Trecho do documento:
___

Candidato a vice de Jair Bolsonaro (PSL), o general
Hamilton Mourão (PRTB) defendeu nesta quinta-feira (13) que o país faça uma
nova Constituição, mais enxuta e focada em "princípios e valores
imutáveis", mas não necessariamente por meio de uma Assembleia
Constituinte.
Para ele, o processo ideal envolveria uma comissão de
notáveis, que depois submeteria o texto a um plebiscito, para aprovação
popular.
"Essa é a minha visão, a minha opinião", disse,
destacando que essa não é a proposta da candidatura, nem de Bolsonaro.
"Uma Constituição não precisa ser feita por eleitos pelo povo."
Mourão, que deu uma palestra a empresários em Curitiba,
defendeu que a proposta não é antidemocrática, e disse que a atual Constituição
deu início à crise pela qual passa o Brasil.

___

Ordem de trabalho: Reescreva o trecho do documento de "Para ele, o" até "nem de Bolsonaro.", inclusive, trocando "plebiscito" por "referendo". Os registros não têm nenhuma relação com o trecho do documento.

(Entradas salvas)
___

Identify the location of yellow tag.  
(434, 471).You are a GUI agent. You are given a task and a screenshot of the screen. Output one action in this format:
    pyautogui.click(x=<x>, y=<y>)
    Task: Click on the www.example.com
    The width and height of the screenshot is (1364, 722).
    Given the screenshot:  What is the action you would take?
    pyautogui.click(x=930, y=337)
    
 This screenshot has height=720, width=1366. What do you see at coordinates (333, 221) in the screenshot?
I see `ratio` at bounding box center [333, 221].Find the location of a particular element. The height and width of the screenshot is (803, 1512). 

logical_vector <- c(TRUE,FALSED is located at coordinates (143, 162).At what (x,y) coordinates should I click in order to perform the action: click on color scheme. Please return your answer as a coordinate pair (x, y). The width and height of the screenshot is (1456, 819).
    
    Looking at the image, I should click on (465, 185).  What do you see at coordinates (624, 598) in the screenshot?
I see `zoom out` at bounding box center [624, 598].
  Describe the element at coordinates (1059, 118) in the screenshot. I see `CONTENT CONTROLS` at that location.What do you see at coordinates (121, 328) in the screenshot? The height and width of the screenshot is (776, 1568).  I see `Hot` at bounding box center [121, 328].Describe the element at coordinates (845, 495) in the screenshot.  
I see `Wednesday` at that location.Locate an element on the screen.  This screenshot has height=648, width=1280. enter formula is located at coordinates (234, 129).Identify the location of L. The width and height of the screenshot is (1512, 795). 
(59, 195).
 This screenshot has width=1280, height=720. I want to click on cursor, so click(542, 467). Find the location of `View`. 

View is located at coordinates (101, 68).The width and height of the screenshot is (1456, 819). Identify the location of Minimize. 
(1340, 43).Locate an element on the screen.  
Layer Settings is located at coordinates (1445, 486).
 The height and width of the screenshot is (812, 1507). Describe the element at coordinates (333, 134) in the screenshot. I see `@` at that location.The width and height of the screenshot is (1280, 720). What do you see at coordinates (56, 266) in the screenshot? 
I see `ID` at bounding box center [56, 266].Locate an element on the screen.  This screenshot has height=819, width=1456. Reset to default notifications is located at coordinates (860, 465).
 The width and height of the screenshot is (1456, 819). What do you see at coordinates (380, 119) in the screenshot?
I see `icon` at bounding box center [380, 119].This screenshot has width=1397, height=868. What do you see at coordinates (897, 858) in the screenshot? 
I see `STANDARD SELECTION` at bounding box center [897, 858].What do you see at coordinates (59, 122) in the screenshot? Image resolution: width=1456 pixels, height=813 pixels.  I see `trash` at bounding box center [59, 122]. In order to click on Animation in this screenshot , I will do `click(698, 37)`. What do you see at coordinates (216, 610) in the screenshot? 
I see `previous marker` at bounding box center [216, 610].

___

Resultado do exercício:
Para ele, o processo ideal envolveria uma comissão de
notáveis, que depois submeteria o texto a um referendo, para aprovação
popular.
"Essa é a minha visão, a minha opinião", disse,
destacando que essa não é a proposta da candidatura, nem de Bolsonaro.